1) It is the final week of classes... who could be unhappy about that? I am a nerd and even I am excited!
2) The sun was shining beautifully through my window, bathing my room in soft orange glow. Really takes me back to my childhood when I would visit my oma and opa in Alblasserdam.
3) It is warm enough for my window to be open, which allows me to hear the birds singing outside. A better sound than even my piano, and I love my piano!
4) The cold which has been plaguing me (No, I do not actually have the plague), for the last two months is almost gone. It turns out is was never a cold at all. I am actually allergic to the hay I feed my guinea pigs, Luna and Lumen. If you are into Harry Potter and Dexter, you will get the names and how extremely nerdy I am. Two months ago I switched hay brands to save a few bucks. However,the new brand was of worse quality...ie, really dusty. Which has been causing my sniffles. I simply switched back to the old brand and my runny nose went away... as well as all the itching! and least but definitely most important (drum roll... heck, throw in an entire marching band please
5) Surgery was only a week away!

Not even the strike at the university could phase me, or the fact it would cause me to take extra time to get to barely populated classes. I had just showered and dressed and was finishing doing my hair when my mom called me from her room. The hospital had called. My surgery date has been mover from April 10 to April 18. I know that is is only an extra week, but when you have been ill for 6 years even this seems too much. After 8 1/2 months of antibiotics I am tired, exhausted, cold, shivery, fed up to here (miles into the sky). I had been waiting for this date, knowing it would eventually come for 9 months, slowly preparing everything. But I guess everything that has so neatly been arranged by the hospital could be undone even faster. Forget that I was going to get a PICC line the morning of, that I was going to meet my home nurse for the first time several days after surgery, the I was going to have the dead bone taken out of my tibia, that I went to all my appointments and got all the tests and scans done as asked. It could all be changed by someone who has, which I say with 99.371% accuracy, never had a bone infection. I think it is fair to say that I was more than slightly pissed. I burst into tears. It made me miserable. It made me have to re plan the nest two weeks of my life. First world problems I know... but 6 bloody years... so I do feel a sense of entitlement to this surgery. I understand and respect that there are reasons, unknown to me, for why surgery was canceled, but I am still a bit down hearted.
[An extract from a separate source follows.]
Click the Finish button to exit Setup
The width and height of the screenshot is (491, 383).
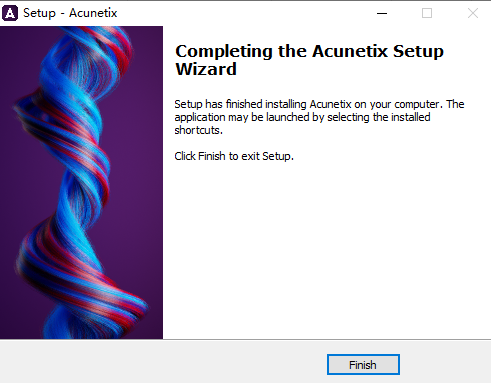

I am also really abhorring Boris. (Get the word play there...I am such a nerd!). According to Google, to abhor means to regard with disgust and hatred. It is a word interchangeable with detest, loath, abominate, despise. Oh! and let's not forget my favorite - execrate. Boris needs to GTFO, but he is being a tough little bugger. I am going to wager he is eve worse than the plague. The force is strong with this bone infection, and I don't think leaving him in my leg for an extra week will do anyone except him any good. I hope the IV antibiotics when I finally start them in two weeks after surgery, kick his a** all the way to Serbia.

And that was my monologue (I mean rant for the day). I thank you for listening (*reading*) and wish you all a good night. Bow, as the curtain closes.






Sticks head out of curtain, peeking out. Ahem, that was your cue to leave! Don't make me get management!.